From Bureau of Economic Geology, The University of Texas at Austin (www.beg.utexas.edu).
For more information, please contact the author.

2003 STGS/GCSSEPM One-day Research Conference, San Antonio, Texas, April 11, 2003

Revisiting Mature Fields with Modern Technology and Geologic Concepts: Examples from the Frio of South Texas

L. Frank Brown, Jr., Robert G. Loucks, Ramón H. Treviño

Abstract:

Subregional 3-D seismic volumes and wireline logs permitted definition of second- to fifth-order (~10 my-10 ky) Frio and Anahuac (Oligocene) sequences, systems tracts, and associated syntectonics. Third- and most fourth-order sequences were correlated within several subregional wireline-log and seismic networks. Vicksburg and Miocene sequences were of secondary interest. Composite sequence logs (figure 1) characterize principal fields. Sequence analysis identified and correlated all key surfaces: type 1 unconformities, maximum flooding surfaces, and transgressive surfaces bounding systems tracts. Although microfossil occurrences are not necessarily required for sequence analysis, limited data were integrated with the final sequence frameworks, providing secondary verification of assigned ages.

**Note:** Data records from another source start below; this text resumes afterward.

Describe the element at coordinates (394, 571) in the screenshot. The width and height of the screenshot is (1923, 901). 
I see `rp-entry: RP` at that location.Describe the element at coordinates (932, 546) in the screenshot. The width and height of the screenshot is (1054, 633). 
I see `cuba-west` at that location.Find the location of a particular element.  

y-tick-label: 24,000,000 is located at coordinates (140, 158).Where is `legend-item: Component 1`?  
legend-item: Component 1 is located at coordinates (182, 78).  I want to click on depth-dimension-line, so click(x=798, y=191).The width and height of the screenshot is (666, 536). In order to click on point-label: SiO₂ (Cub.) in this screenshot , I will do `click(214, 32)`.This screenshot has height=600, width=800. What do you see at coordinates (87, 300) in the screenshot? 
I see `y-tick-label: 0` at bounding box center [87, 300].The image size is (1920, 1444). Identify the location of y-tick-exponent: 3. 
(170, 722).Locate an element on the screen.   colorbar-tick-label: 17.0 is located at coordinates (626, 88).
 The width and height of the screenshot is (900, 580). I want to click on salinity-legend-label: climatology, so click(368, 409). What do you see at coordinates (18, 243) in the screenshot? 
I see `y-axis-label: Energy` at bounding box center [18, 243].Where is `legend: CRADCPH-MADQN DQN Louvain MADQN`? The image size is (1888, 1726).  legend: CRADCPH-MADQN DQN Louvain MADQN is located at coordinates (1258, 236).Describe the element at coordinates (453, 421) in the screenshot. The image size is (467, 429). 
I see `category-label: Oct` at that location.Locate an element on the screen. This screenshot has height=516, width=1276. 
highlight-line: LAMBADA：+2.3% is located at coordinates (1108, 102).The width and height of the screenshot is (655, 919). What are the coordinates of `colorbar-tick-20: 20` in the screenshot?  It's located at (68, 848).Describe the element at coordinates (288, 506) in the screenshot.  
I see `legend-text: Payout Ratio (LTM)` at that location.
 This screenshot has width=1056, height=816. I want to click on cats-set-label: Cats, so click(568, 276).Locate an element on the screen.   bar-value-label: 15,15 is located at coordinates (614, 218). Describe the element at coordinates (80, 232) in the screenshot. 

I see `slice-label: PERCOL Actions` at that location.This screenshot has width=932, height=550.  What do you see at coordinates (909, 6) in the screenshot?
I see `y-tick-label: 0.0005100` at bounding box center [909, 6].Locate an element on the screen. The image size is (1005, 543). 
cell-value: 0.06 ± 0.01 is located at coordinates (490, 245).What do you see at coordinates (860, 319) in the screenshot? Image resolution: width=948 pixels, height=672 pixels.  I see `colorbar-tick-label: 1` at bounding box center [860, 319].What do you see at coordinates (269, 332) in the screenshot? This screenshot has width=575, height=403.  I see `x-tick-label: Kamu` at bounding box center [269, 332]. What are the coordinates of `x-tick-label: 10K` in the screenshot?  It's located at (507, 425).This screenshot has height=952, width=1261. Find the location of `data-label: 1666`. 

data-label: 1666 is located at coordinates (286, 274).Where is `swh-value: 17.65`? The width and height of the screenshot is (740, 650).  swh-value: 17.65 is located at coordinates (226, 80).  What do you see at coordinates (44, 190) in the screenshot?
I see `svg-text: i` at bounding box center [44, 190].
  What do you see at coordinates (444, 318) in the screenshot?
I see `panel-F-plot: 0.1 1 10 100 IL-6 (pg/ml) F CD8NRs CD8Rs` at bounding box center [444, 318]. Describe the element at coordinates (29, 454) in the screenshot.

Lithostratigraphic Frio and Anahuac strata comprise six chronostratigraphic, third-order depositional sequences (~32.0-23.38 Ma) and myriad fourth- and fifth-order sequences or parasequence sets. Except for incised valley fills, lowstand tracts comprise off-shelf systems deposited within active, growth-faulted, intraslope subbasins. Maximum Anahuac flooding (~24.57 Ma) provided a regional, dated marker to which latest published ages of sequence surfaces were calibrated. Maximum flooding surfaces and type 1 unconformities are essentially isochronous, but sand-rich lithofacies are mostly diachronous. Off-shelf and on-shelf deposition were temporally unique. Many previously inferred Frio "stacked barriers" are dip-oriented incised valley-fill facies.

Seaward, lowstand sedimentary wedges and superposed shelves become younger. Entrenched rivers supplied sediments via ephemeral deltas for gravity transport to basin floors and slope fans. Eventually, overloaded lowstand depocenters initiated gravity faulting, mobilized mud, and, hence, produced younger faulted, shale-withdrawal subbasins. Diminished faulting permitted lowstand deltas to extend shelf edges basinward until the deltaic ramps were anchored at the basinward margin of buried subjacent shale ridges. These shale buttresses stabilized the upper continental slope and shelf edge. During a later cycle, highstand shorelines prograded basinward over the shallow, lowstand ramps. On-shelf regression eventually stalled by increasing accommodation space near the continental shelf edge, establishing another depocenter and intraslope subbasin.

Gas in lowstand deltaic and distal valley-fill reservoirs is trapped updip against hanging walls of extensional faults overlying shale-cored anticlines. Combination trapping and basin-floor and slope-fan reservoirs are viable targets. Sequence ideas offer new, but deeper prospecting targets.